## What the task requires
Beginning with the line that contains "You are a GUI agent. The screenshot is 2576×1449." in the material below, print each line exactly until the line that contains "SIGN ME UP! (1221, 774)" has been printed, then stop.

## Data records
------------------------------------

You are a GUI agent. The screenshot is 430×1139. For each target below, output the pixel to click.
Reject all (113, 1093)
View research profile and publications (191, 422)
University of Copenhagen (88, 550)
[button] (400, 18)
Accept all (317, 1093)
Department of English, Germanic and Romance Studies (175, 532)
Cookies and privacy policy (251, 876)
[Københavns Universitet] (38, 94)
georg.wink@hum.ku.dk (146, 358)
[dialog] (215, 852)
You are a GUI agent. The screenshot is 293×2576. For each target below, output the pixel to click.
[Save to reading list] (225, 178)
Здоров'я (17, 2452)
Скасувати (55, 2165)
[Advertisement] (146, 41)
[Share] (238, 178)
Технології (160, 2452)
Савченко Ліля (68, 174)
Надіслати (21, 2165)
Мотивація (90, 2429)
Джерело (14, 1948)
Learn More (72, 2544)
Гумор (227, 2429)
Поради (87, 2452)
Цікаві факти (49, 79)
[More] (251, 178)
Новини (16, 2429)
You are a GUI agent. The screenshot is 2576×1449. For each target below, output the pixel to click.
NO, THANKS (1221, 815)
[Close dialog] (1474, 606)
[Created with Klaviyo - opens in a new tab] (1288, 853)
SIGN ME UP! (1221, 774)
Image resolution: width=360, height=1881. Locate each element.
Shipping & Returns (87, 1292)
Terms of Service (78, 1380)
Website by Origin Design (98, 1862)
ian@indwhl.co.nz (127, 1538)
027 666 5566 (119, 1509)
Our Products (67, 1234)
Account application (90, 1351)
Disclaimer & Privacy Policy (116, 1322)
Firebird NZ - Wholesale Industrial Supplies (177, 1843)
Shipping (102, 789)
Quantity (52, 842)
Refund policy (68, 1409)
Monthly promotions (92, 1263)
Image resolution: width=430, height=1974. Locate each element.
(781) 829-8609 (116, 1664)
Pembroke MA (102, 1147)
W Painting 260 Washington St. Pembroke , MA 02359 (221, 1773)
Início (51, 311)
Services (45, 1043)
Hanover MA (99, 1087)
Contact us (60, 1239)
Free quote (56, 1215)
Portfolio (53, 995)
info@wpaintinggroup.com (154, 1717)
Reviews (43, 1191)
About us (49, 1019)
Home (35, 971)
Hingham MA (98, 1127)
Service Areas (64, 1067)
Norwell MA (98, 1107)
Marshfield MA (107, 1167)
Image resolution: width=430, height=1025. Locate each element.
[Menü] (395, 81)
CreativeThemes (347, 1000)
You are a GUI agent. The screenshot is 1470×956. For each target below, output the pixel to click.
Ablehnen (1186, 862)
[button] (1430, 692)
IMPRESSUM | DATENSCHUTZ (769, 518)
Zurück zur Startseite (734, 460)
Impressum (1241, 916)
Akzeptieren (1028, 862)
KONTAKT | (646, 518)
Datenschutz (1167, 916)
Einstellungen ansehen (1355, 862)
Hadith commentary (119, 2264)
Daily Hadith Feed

------------------------------------

## Solution to this problem
You are a GUI agent. The screenshot is 2576×1449. For each target below, output the pixel to click.
NO, THANKS (1221, 815)
[Close dialog] (1474, 606)
[Created with Klaviyo - opens in a new tab] (1288, 853)
SIGN ME UP! (1221, 774)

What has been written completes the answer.